## REQUIREMENT:
Convert the lines of the rows below into a JSON list of strings with one string per line. Leave out blank lines.

-- Begin GIVEN DATA --

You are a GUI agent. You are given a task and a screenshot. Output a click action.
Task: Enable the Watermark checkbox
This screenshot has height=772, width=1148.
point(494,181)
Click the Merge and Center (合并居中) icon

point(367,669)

-- End GIVEN DATA --

## COMPLETE OUTPUT:
[
  "You are a GUI agent. You are given a task and a screenshot. Output a click action.",
  "Task: Enable the Watermark checkbox",
  "This screenshot has height=772, width=1148.",
  "point(494,181)",
  "Click the Merge and Center (合并居中) icon",
  "point(367,669)"
]